◆ Exercise brief: Arrange every line of the records below as a JSON list of strings, one string per line, omitting blank lines. Leave the pictures out of the list.

***

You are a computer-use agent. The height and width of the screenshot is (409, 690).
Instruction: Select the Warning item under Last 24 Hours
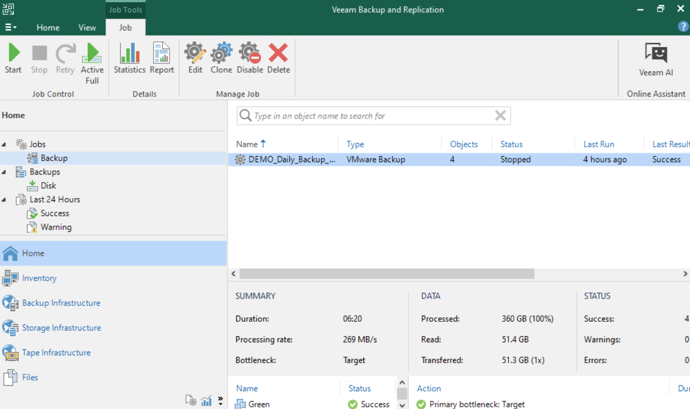pos(56,227)
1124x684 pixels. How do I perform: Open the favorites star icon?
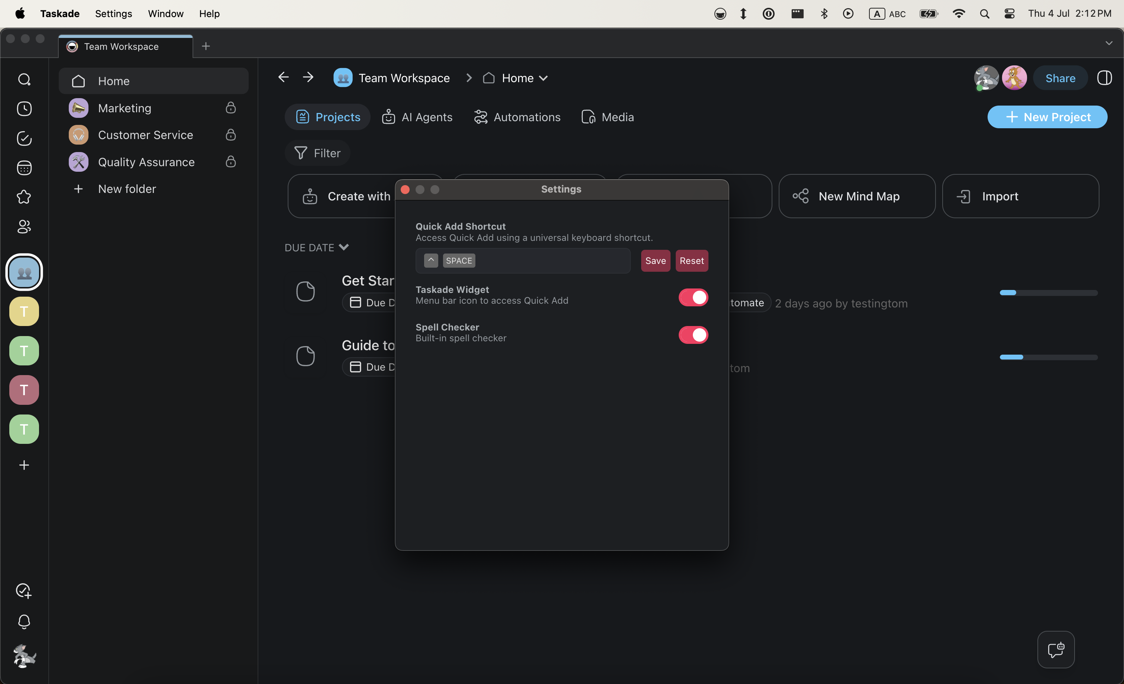[24, 197]
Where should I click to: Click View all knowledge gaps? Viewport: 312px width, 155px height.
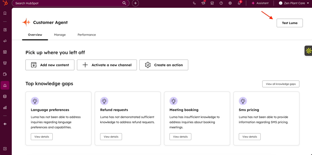[280, 84]
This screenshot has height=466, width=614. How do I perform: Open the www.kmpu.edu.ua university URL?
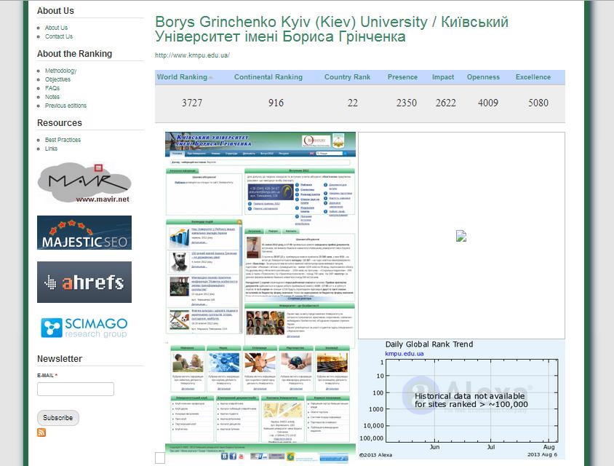(193, 55)
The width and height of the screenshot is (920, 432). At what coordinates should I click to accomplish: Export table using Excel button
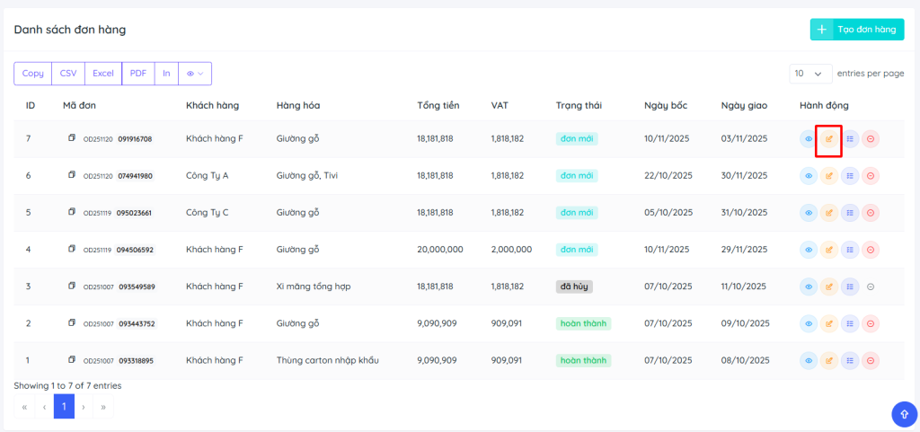coord(103,74)
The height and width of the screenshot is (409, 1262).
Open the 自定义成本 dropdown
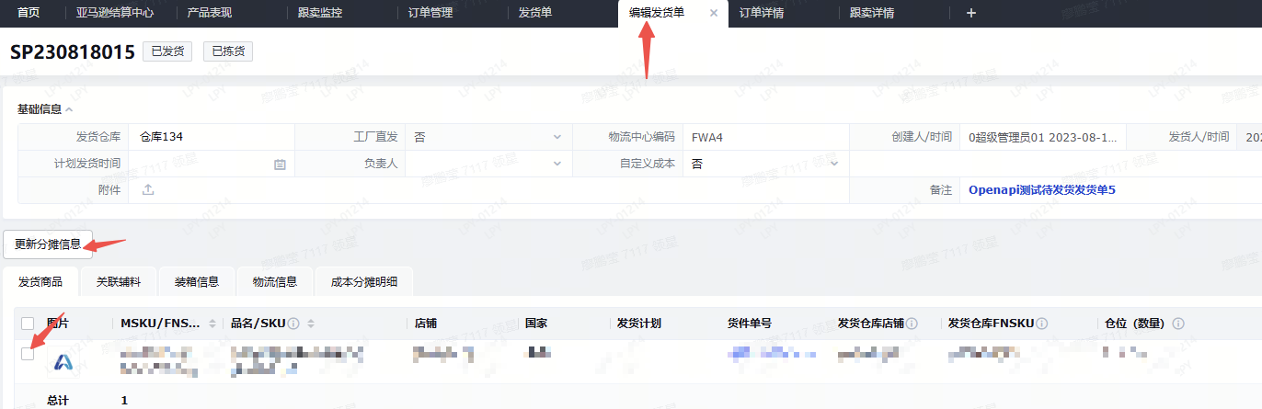click(765, 164)
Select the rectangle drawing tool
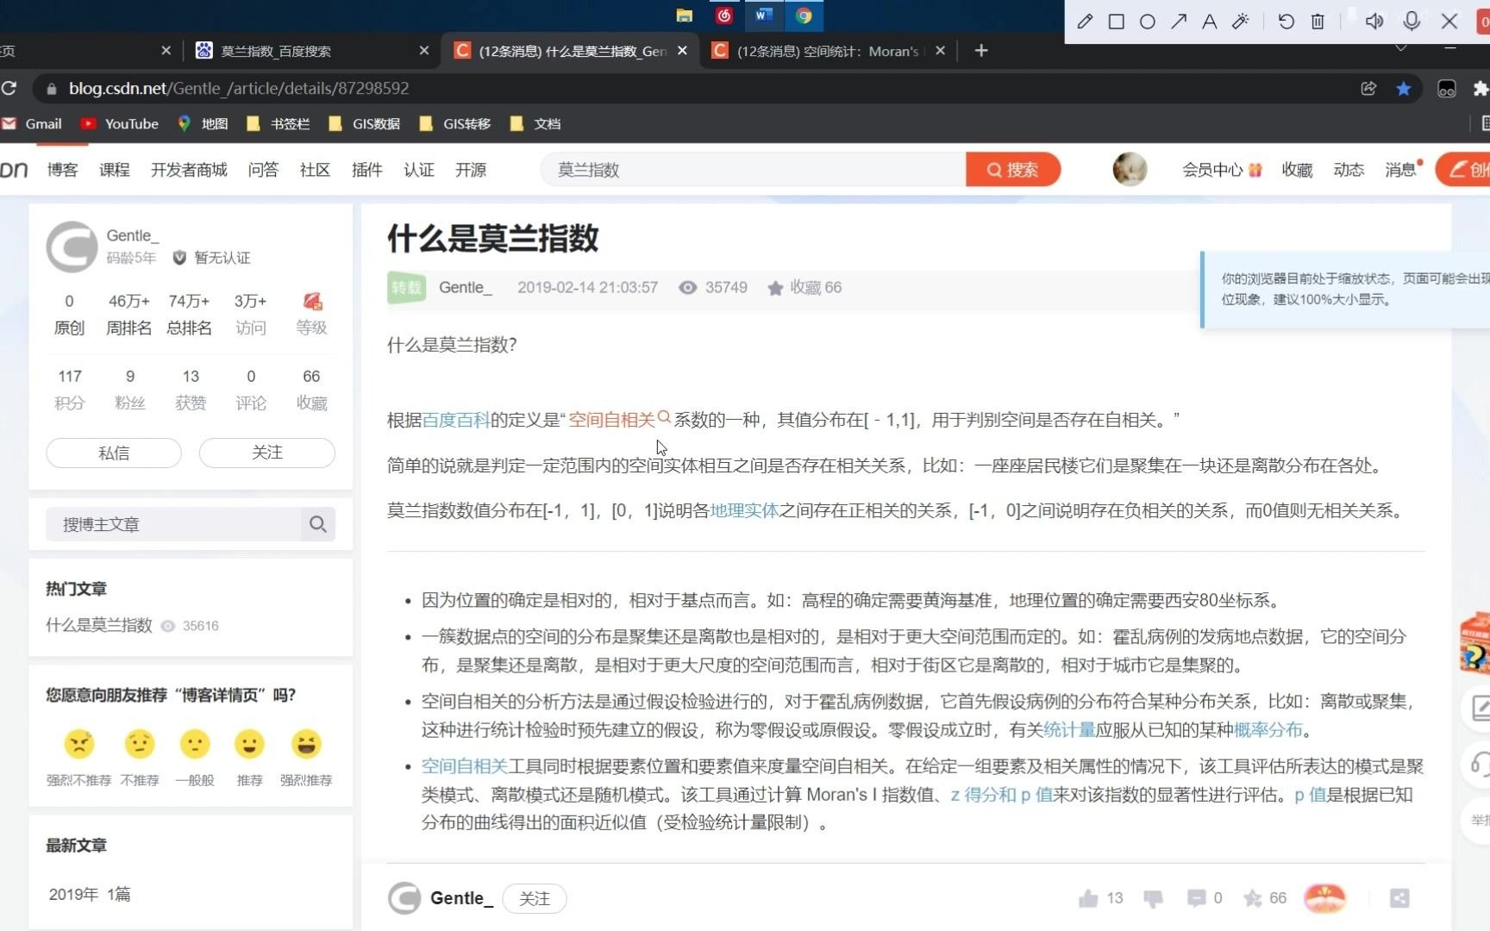The height and width of the screenshot is (931, 1490). (1116, 21)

***

◆ Exercise output:
[
  "You are a computer-use agent. The height and width of the screenshot is (409, 690).",
  "Instruction: Select the Warning item under Last 24 Hours",
  "pos(56,227)",
  "1124x684 pixels. How do I perform: Open the favorites star icon?",
  "[24, 197]",
  "Where should I click to: Click View all knowledge gaps? Viewport: 312px width, 155px height.",
  "[280, 84]",
  "This screenshot has height=466, width=614. How do I perform: Open the www.kmpu.edu.ua university URL?",
  "(193, 55)",
  "The width and height of the screenshot is (920, 432). At what coordinates should I click to accomplish: Export table using Excel button",
  "coord(103,74)",
  "The height and width of the screenshot is (409, 1262).",
  "Open the 自定义成本 dropdown",
  "click(765, 164)",
  "Select the rectangle drawing tool",
  "The height and width of the screenshot is (931, 1490). (1116, 21)"
]